What to do: Return the lines of the data below, from the one containing "Screen dimensions: 644x303" through the very last, exactly and with both ends included; no pictures.
[[ Given data, beginning ]]
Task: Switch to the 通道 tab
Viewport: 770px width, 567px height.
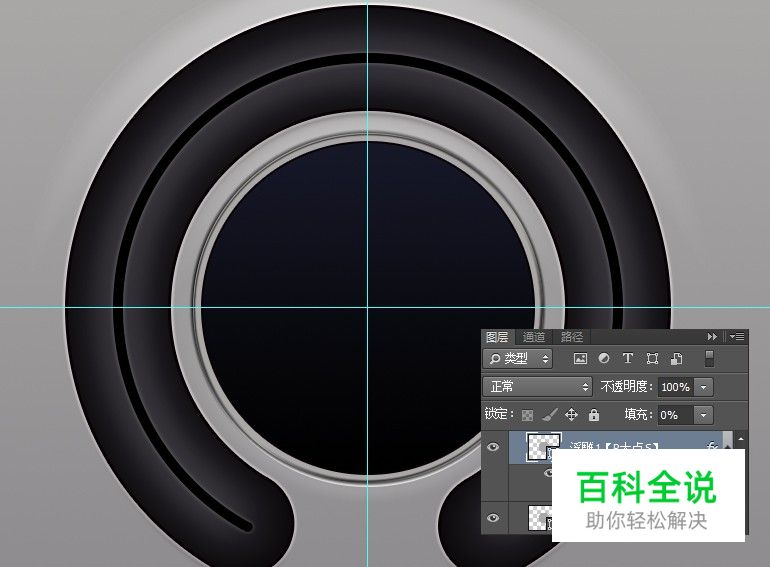Action: click(x=534, y=337)
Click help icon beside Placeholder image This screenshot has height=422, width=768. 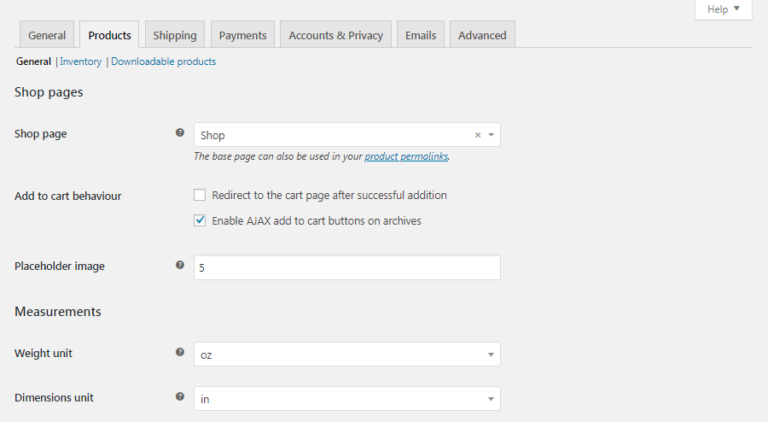tap(180, 265)
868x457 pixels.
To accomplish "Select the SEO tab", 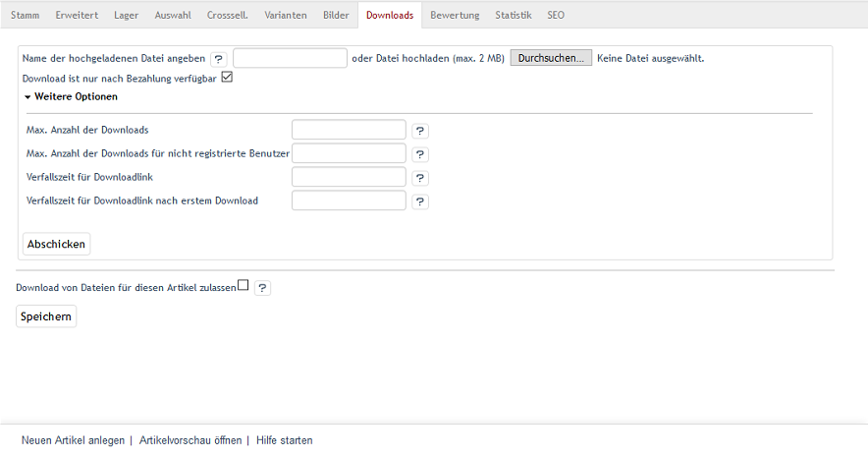I will click(x=556, y=16).

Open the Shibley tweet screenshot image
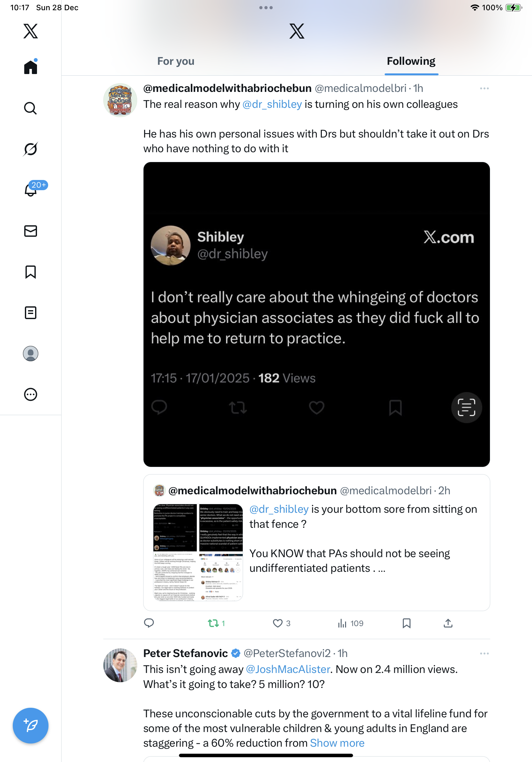[316, 314]
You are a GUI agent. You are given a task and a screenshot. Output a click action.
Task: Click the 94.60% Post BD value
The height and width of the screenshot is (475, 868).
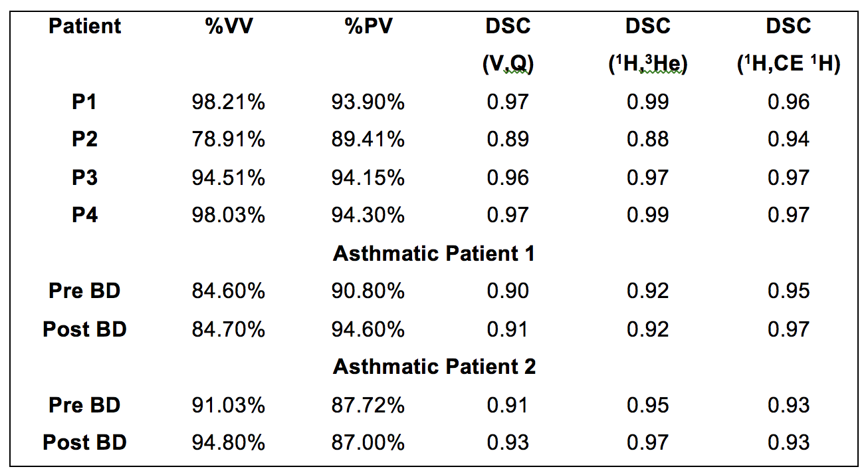click(x=368, y=329)
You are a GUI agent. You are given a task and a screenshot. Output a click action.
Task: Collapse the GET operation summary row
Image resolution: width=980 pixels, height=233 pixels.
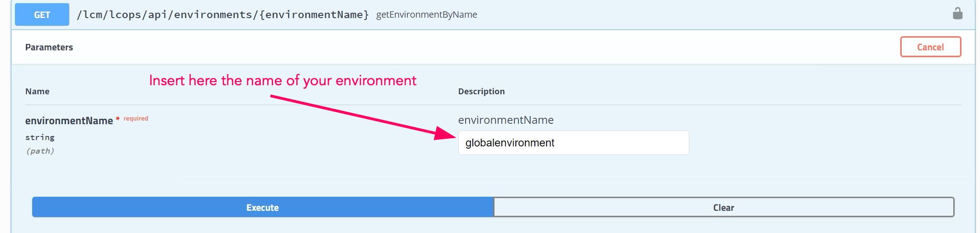[x=679, y=15]
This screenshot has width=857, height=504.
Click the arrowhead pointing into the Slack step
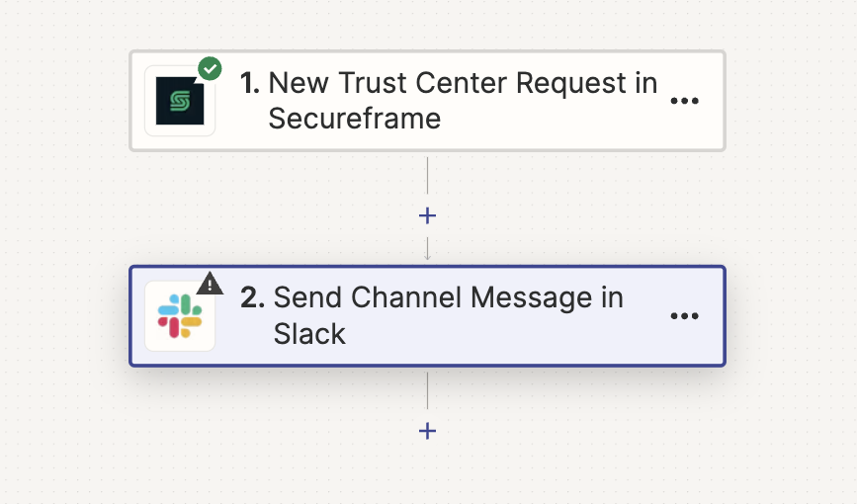[427, 256]
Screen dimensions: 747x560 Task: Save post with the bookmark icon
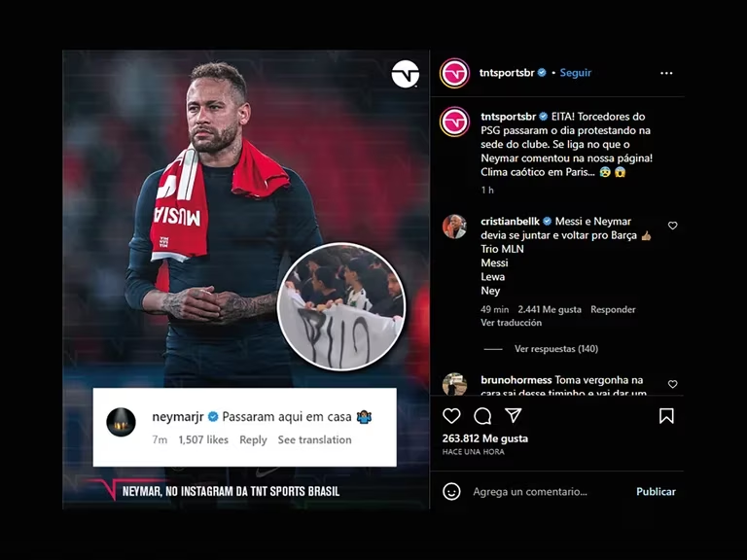[x=666, y=416]
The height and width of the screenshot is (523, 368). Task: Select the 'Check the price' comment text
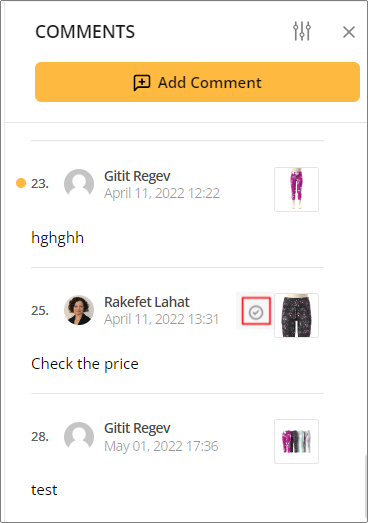click(x=85, y=364)

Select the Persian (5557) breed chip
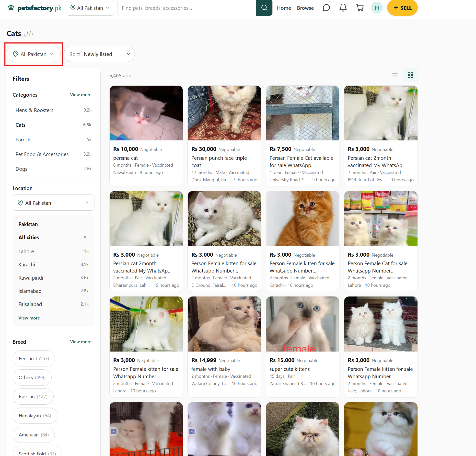34,358
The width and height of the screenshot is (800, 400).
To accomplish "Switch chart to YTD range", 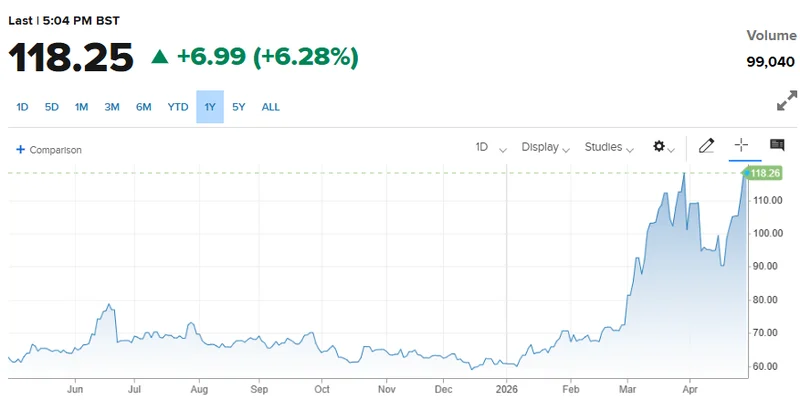I will [178, 107].

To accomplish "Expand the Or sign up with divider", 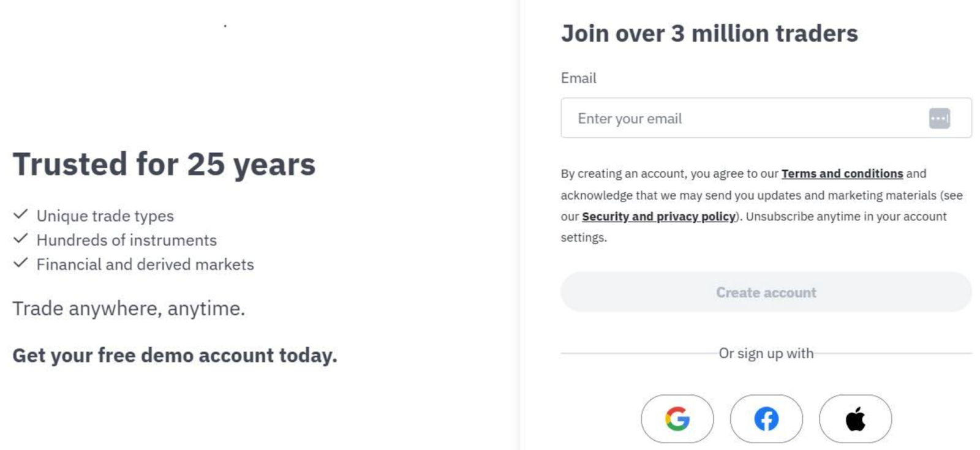I will click(767, 353).
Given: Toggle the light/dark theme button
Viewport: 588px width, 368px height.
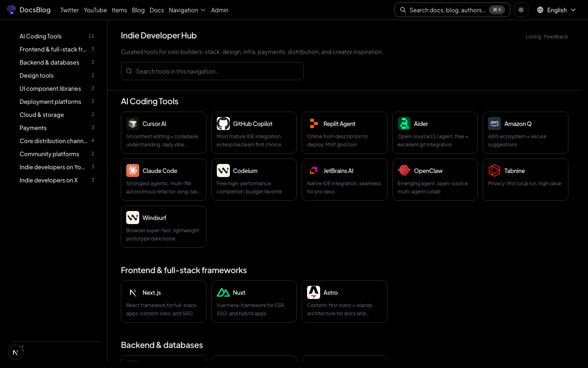Looking at the screenshot, I should pos(521,10).
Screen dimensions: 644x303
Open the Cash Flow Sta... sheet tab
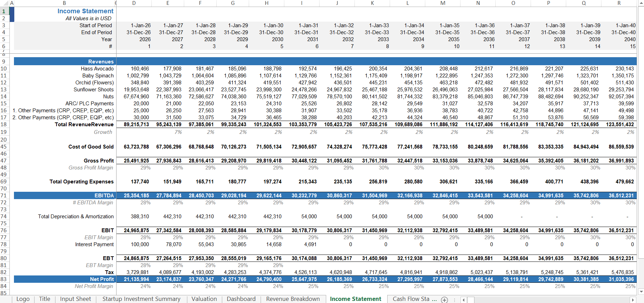click(414, 299)
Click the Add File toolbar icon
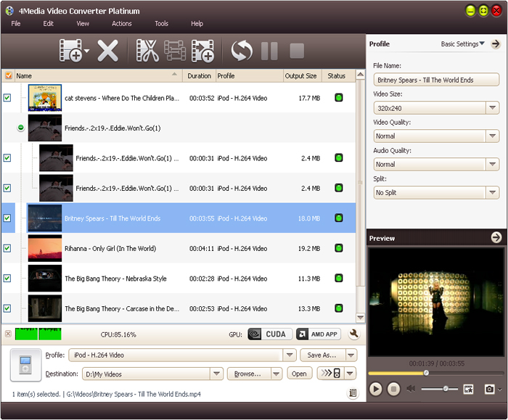The width and height of the screenshot is (508, 420). pyautogui.click(x=70, y=51)
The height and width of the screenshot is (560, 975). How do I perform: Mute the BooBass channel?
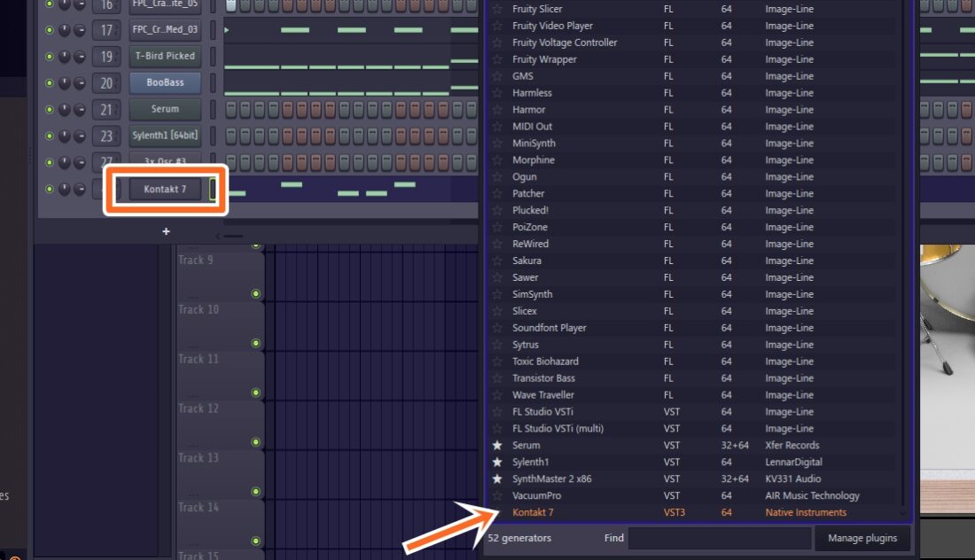coord(50,82)
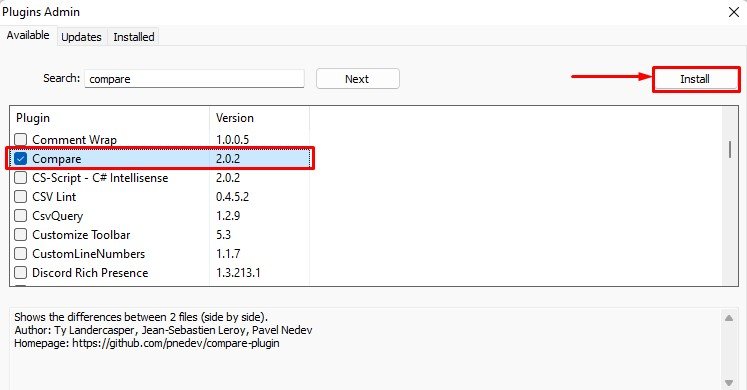Uncheck the Compare plugin checkbox
The height and width of the screenshot is (390, 747).
[20, 159]
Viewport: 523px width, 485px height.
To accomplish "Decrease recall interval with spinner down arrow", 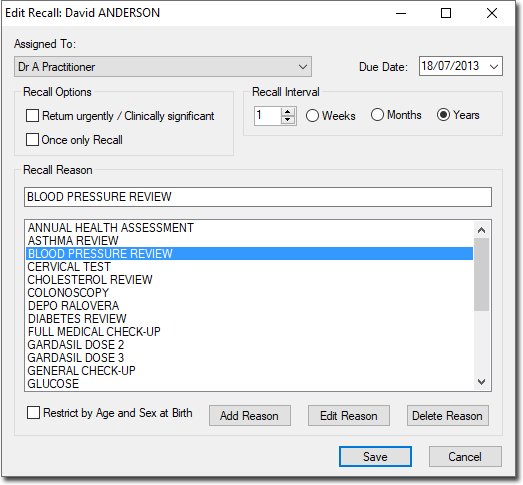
[[ Given data, end ]]
Task response:
Screen dimensions: 644x303
Open the Cash Flow Sta... sheet tab
click(414, 299)
Click the Add File toolbar icon
The width and height of the screenshot is (508, 420). pyautogui.click(x=70, y=51)
The height and width of the screenshot is (560, 975). How do I perform: Mute the BooBass channel?
coord(50,82)
Uncheck the Compare plugin checkbox
The height and width of the screenshot is (390, 747).
[20, 159]
Viewport: 523px width, 485px height.
To accomplish "Decrease recall interval with spinner down arrow", 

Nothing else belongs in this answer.